Work required:
Set out as a numbered list, skipping blank lines, the lines from the one containing "You are a computer-use agent. The" through the last line below. Leave the pictures out of your answer.

Entries provided:
[start]

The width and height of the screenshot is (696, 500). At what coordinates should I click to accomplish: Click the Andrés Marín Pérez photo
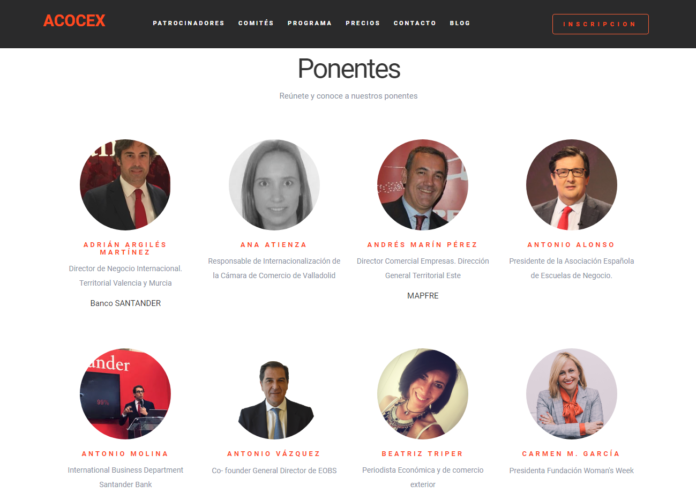[423, 185]
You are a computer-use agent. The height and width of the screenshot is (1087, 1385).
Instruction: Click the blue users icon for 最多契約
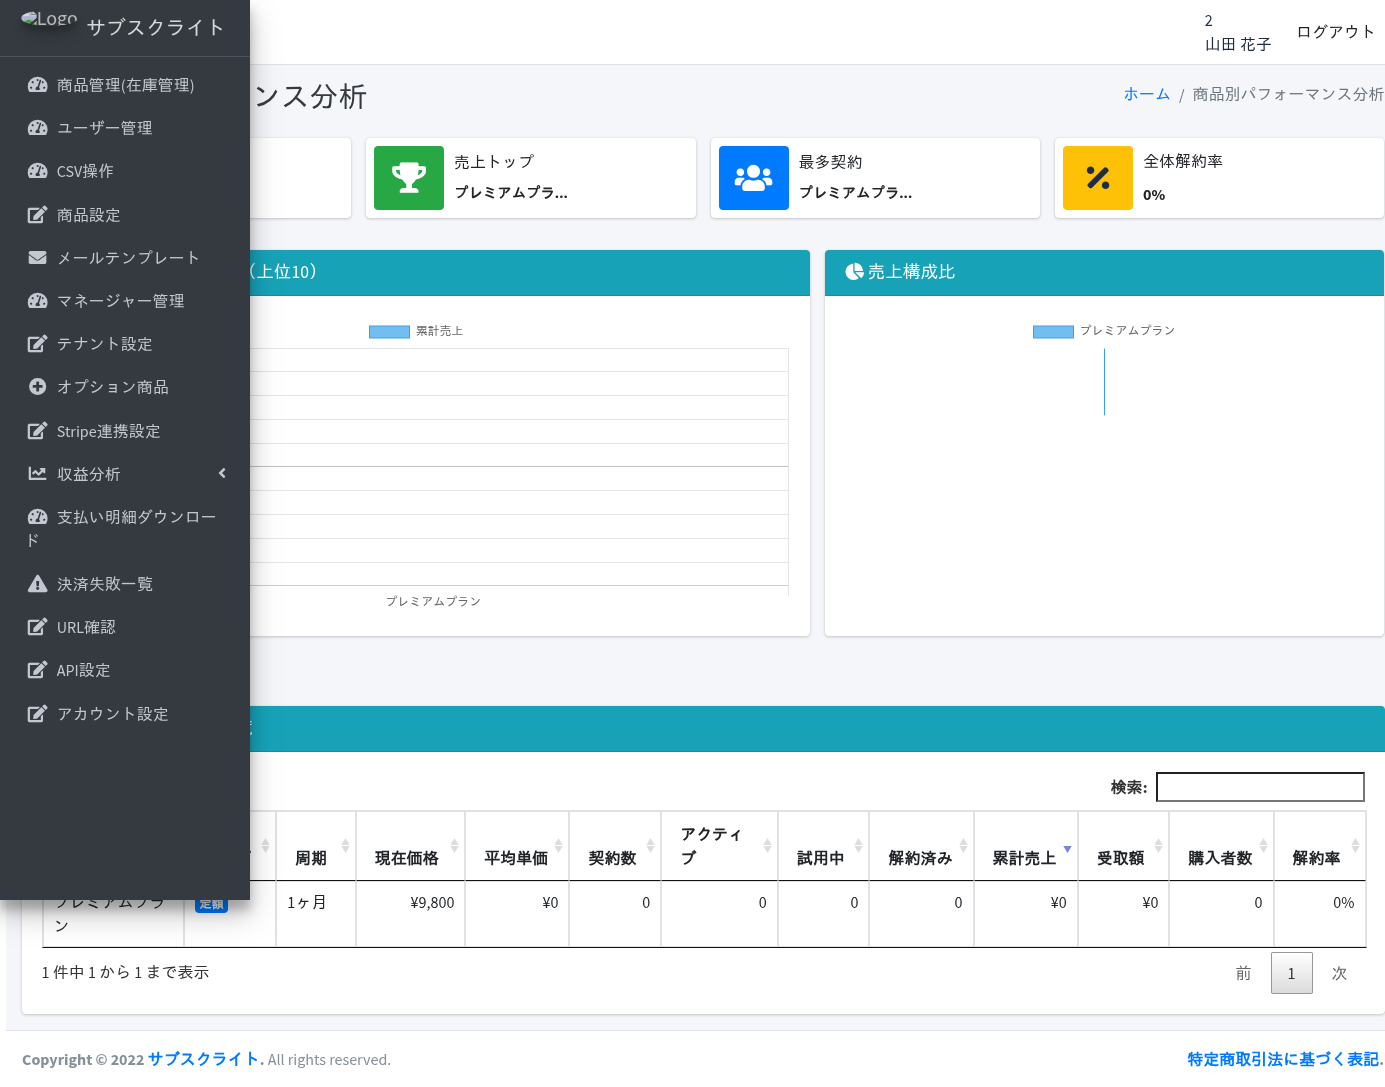[753, 178]
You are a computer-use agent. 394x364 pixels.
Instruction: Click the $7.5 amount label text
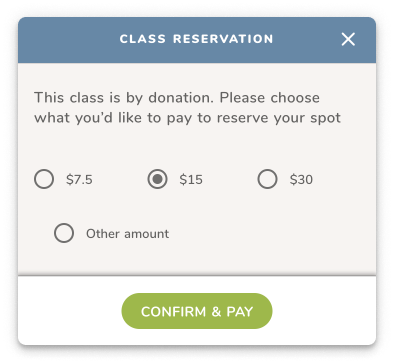coord(79,180)
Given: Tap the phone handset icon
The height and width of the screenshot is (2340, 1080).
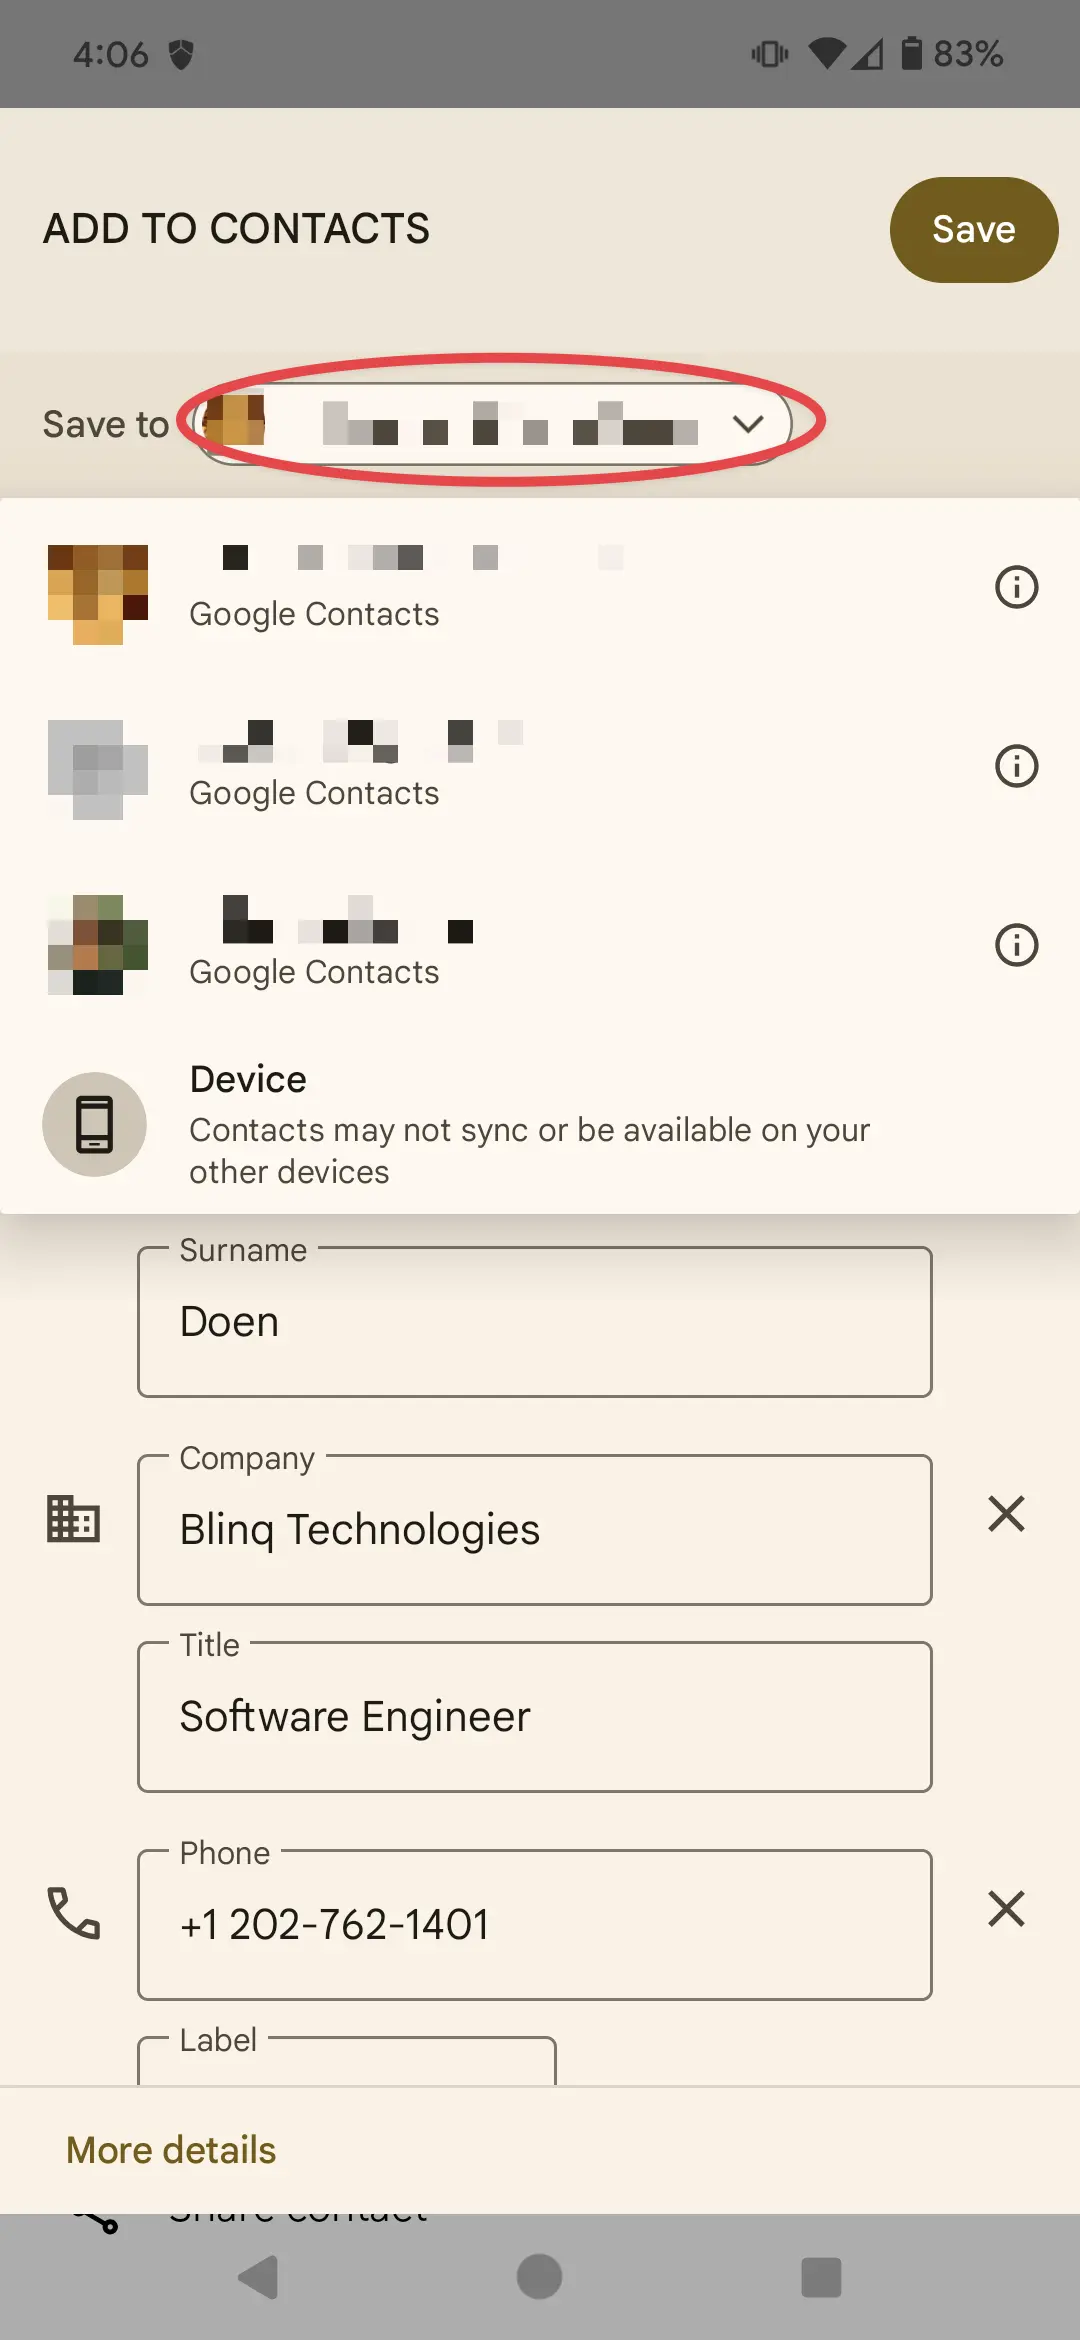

[end]

The answer:
1. You are a computer-use agent. The height and width of the screenshot is (1087, 1385).
2. Instruction: Click the blue users icon for 最多契約
3. [753, 178]
4. You are a computer-use agent. 394x364 pixels.
5. Instruction: Click the $7.5 amount label text
6. coord(79,180)
7. Given: Tap the phone handset icon
8. The height and width of the screenshot is (2340, 1080).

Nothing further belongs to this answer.